### To do:
When you write out the listing, keep each word exactly as it stands but include none of its images.

### Extracted data:
* * * *

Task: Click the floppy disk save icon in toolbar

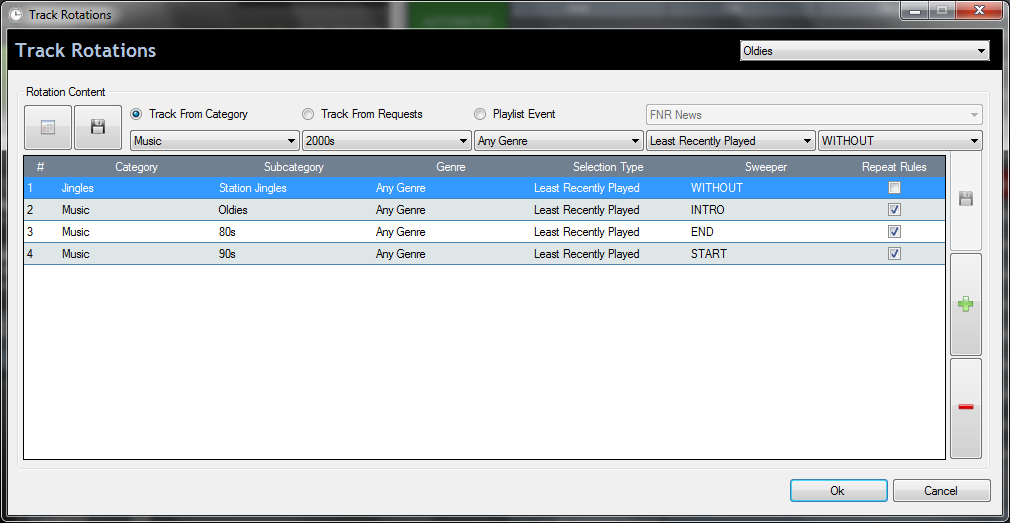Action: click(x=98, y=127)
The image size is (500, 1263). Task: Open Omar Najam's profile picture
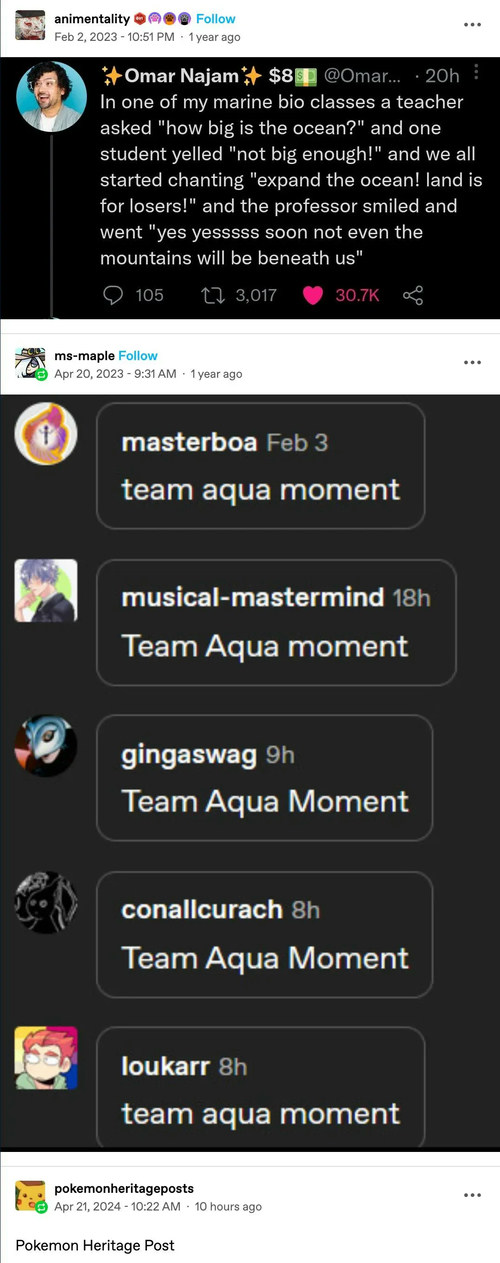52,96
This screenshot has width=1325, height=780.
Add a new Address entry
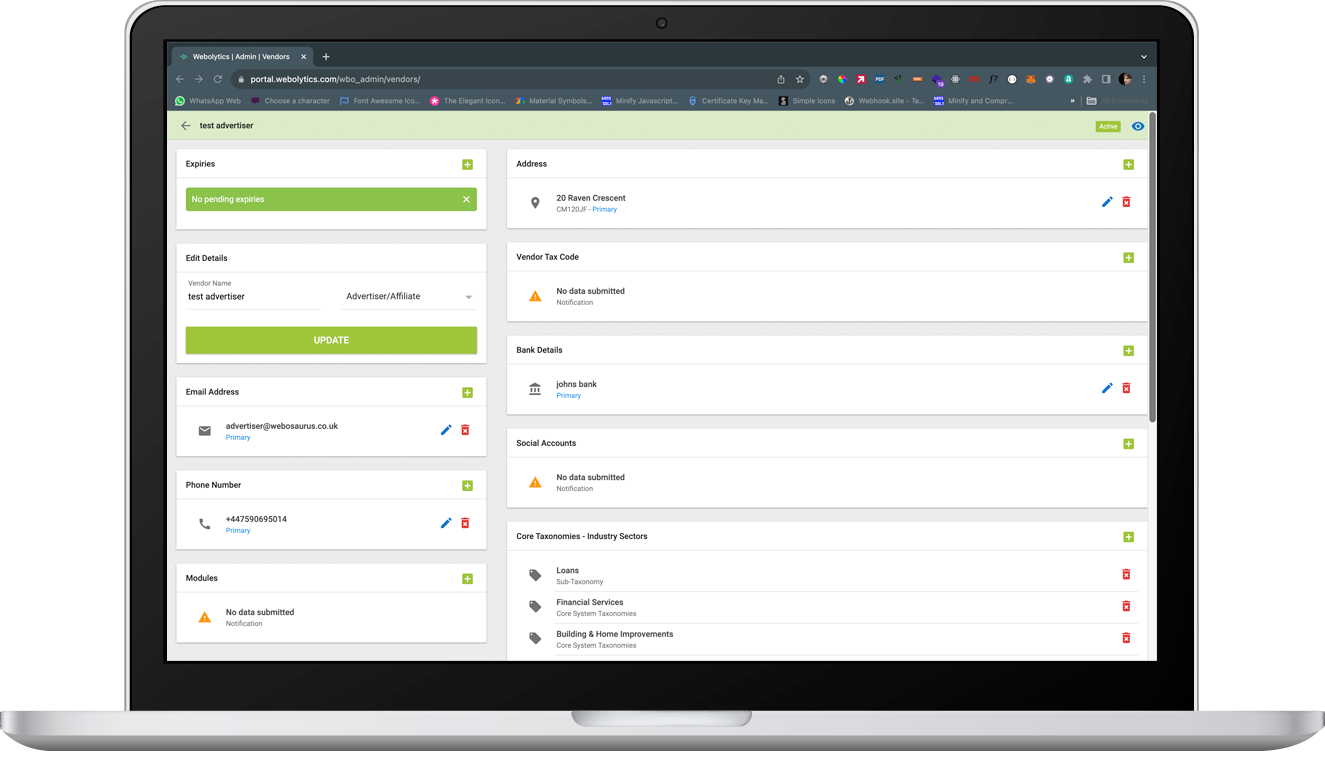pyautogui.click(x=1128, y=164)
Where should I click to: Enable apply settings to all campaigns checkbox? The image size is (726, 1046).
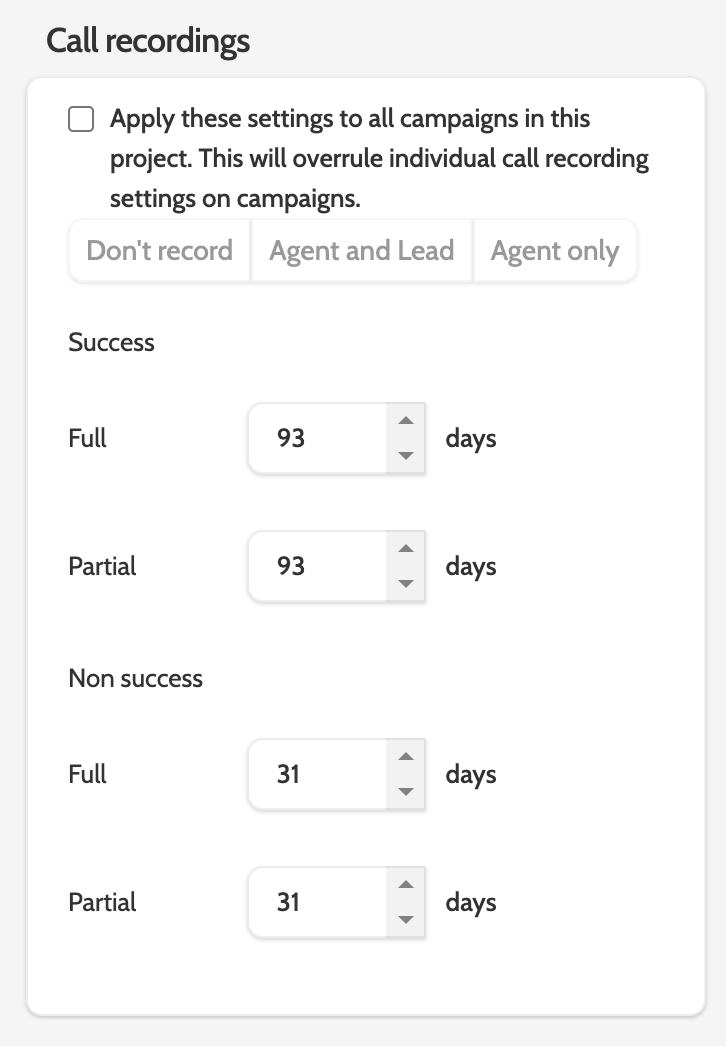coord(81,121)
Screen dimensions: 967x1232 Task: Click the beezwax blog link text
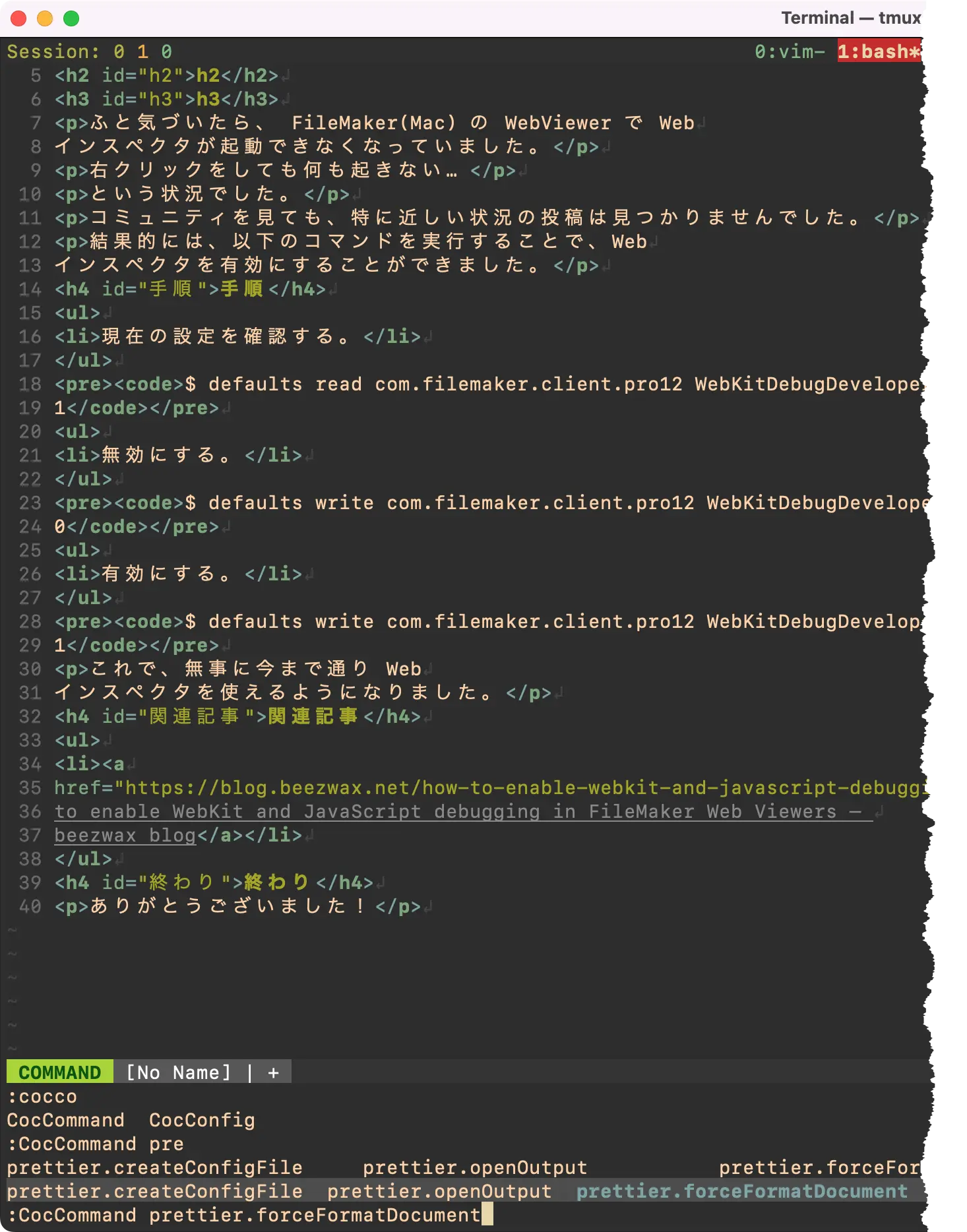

* * * *

### Output:
Task: Click the floppy disk save icon in toolbar

Action: click(x=98, y=127)
The image size is (500, 1263). Task: Open Omar Najam's profile picture
52,96
This screenshot has width=1325, height=780.
Add a new Address entry
pyautogui.click(x=1128, y=164)
Where should I click to: Enable apply settings to all campaigns checkbox? The image size is (726, 1046).
coord(81,121)
Screen dimensions: 967x1232 Task: Click the beezwax blog link text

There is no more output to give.